Nasza Loteria NaM - pasek na kartach artykułów

Problemy Hospicjum św. Franciszka. Miasto nie zwolniło placówki z opłat za parkowanie. Hospicjum ograniczy zakres działania?

Marcin Śliwa
Marcin Śliwa
Pracownicy hospicjum korzystają z kart parkingowych przeznaczonych dla osób niepełnosprawnych. To od 1. grudnia okazało się niewystarczające, przez zmianę w przepisach
Pracownicy hospicjum korzystają z kart parkingowych przeznaczonych dla osób niepełnosprawnych. To od 1. grudnia okazało się niewystarczające, przez zmianę w przepisach Lucyna Nenow
Pierwsze dni obowiązywania nowych przepisów pokazały, że w Śródmieściu Katowic może być mniej samochodów, tak jak kierowców parkujących na każdym skrawku wolnej przestrzeni. Niestety, równie szybko ujawniły się też problemy - niektóre instytucje pożytku publicznego, w związku z uchwałą parkingową, mogą się znaleźć w trudnej sytuacji. Przykładem jest Hospicjum Świętego Franciszka, które szacuje, że rocznie na opłaty parkingowe wyda ponad 30 tysięcy złotych. To znacząca kwota dla budżetu hospicjum, a jej brak może spowodować ograniczenie zakresu świadczonej opieki.

Problemy Hospicjum św. Franciszka. Miasto nie zwolniło go z opłat za parkowanie

Nowe przepisy stwarzają problem dla hospicjum, ponieważ pracownicy udzielają pomocy potrzebującym również w ich domach. Z tego powodu często przemieszczają się po centrum miasta.

- Nasze wizyty niejednokrotnie odbywają się interwencyjnie. Bardzo dużo jest takich przypadków, gdzie nawet pogotowie nie przyjeżdża do naszych pacjentów i to my realizujemy wizyty, niezależnie od tego, czy potrzebne są za dnia czy w nocy - mówi Dorota Józef, przedstawiciel zarządu Hospicjum Świętego Franciszka w Katowicach. - Aktualnie pod opieką mamy 213 pacjentów. Zdecydowanie większa część mieszka na terenie Katowic, właśnie w strefach płatnego parkowania - dodaje.

Pracownicy hospicjum korzystają z kart parkingowych przeznaczonych dla osób niepełnosprawnych.

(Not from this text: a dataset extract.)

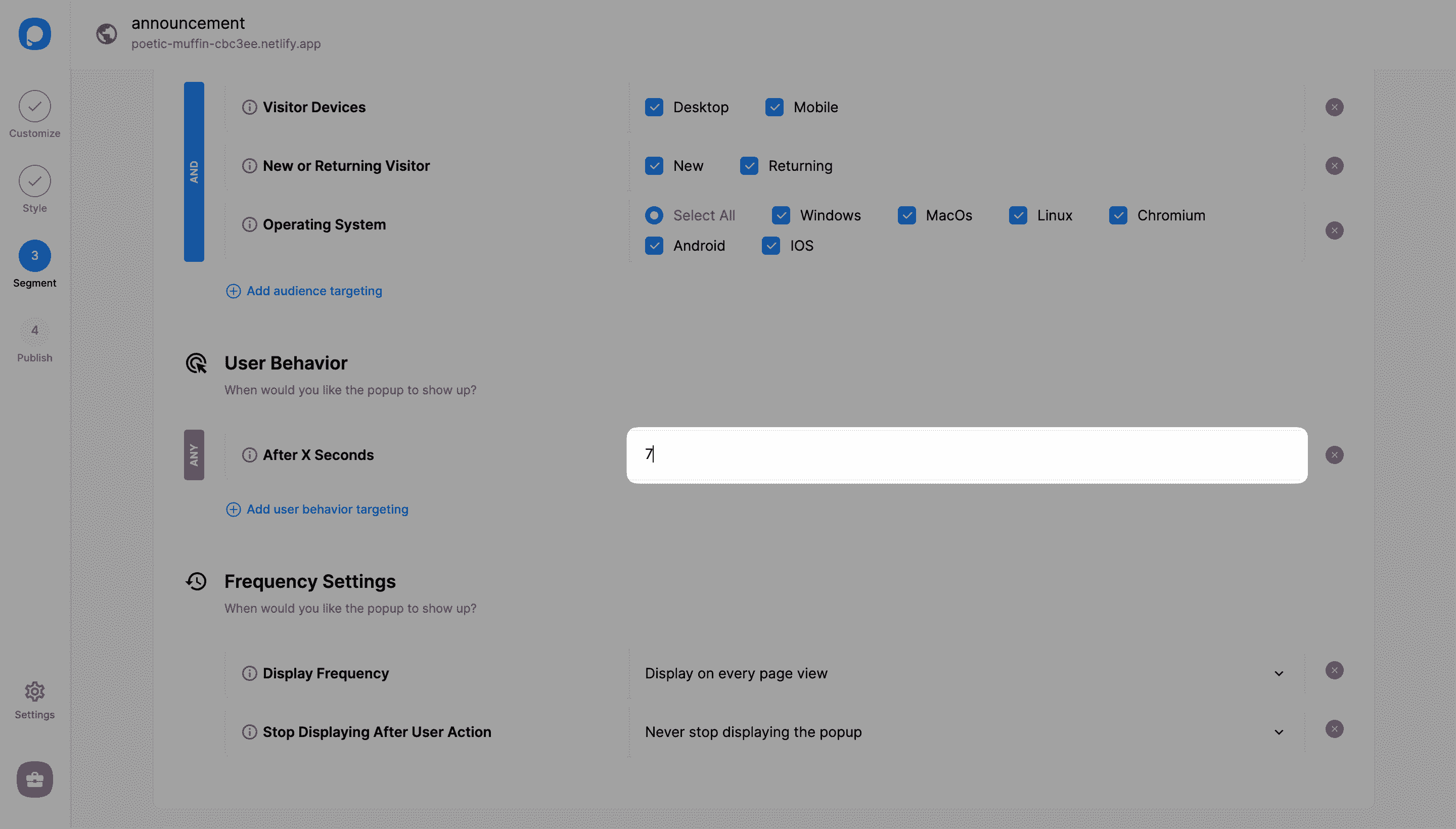The image size is (1456, 829).
Task: Remove the After X Seconds rule
Action: click(1334, 455)
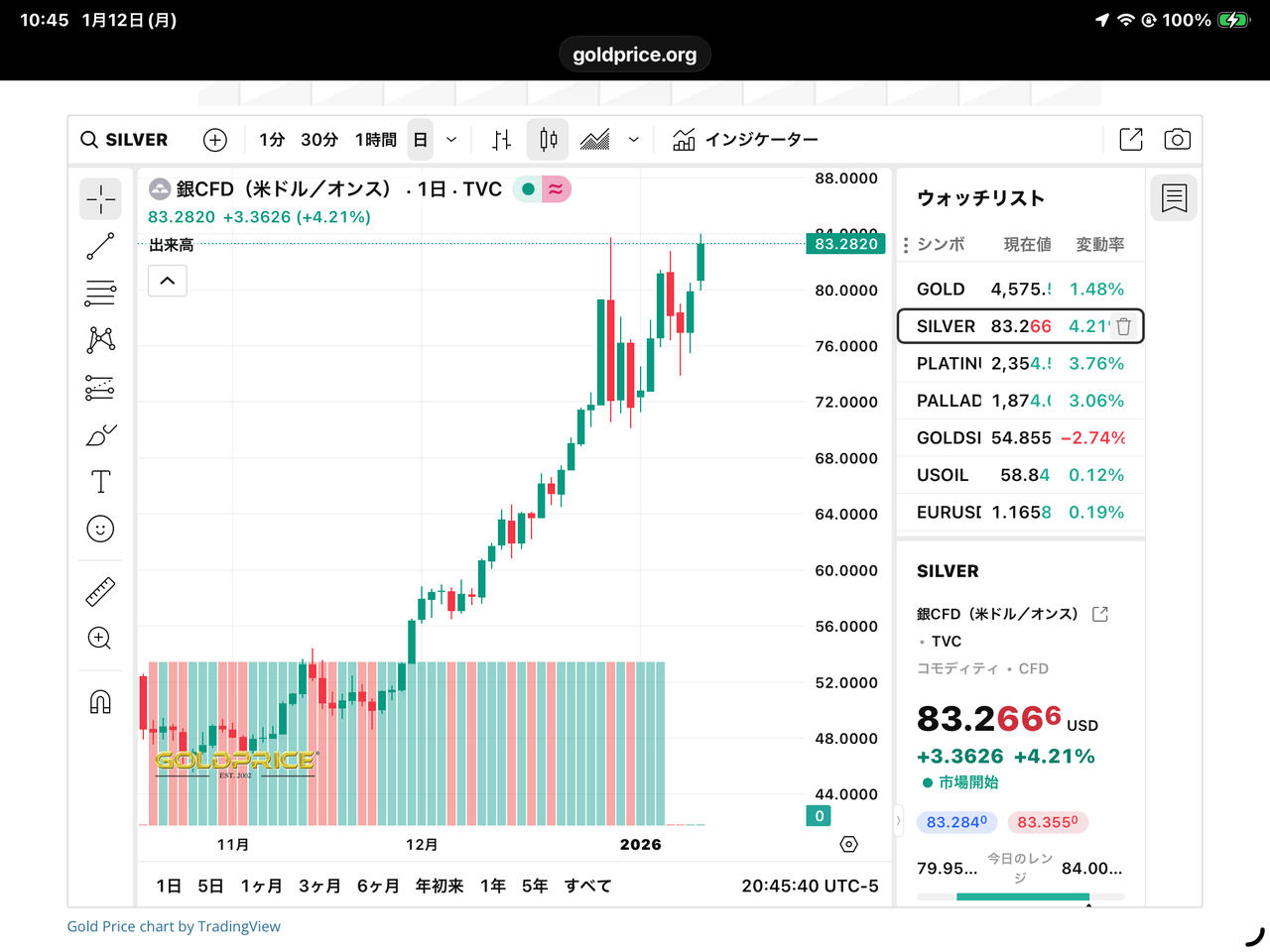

To od 1. grudnia okazało się niewystarczające, przez zmianę w przepisach.

- Wcześniej w strefach płatnego parkowania mogliśmy parkować w dowolnym miejscu z kartą dla niepełnosprawnych, którą mają nasze zespoły dojazdowe. Teraz taka możliwość jest tylko i wyłącznie na miejscach dla niepełnosprawnych, które w większości przypadków, jak nie zawsze, są po prostu zajęte przy blokach - wyjaśnia Dorota Józef.

W przypadku, kiedy tzw. niebieska koperta jest zajęta, pracownik hospicjum tak jak wszyscy kierowcy musi dokonać jednorazowej opłaty za postój. W ramach nowych przepisów hospicjum może korzystać też z opcji abonamentu skierowanej dla biznesu. To jednak również nie jest rozwiązaniem.

- Jesteśmy traktowani jako przedsiębiorca, którym nie jesteśmy. Taki abonament miesięcznie za jeden samochód dojazdowy to jest 700 złotych. Dodatkowo nie możemy wykupić abonamentu na cztery samochody, które mamy do dyspozycji, możemy opłacić abonament tylko na jeden pojazd. Wszyscy pozostali pracownicy muszą pobierać bilety bądź robić opłaty w aplikacji - tłumaczy Dorota Józef.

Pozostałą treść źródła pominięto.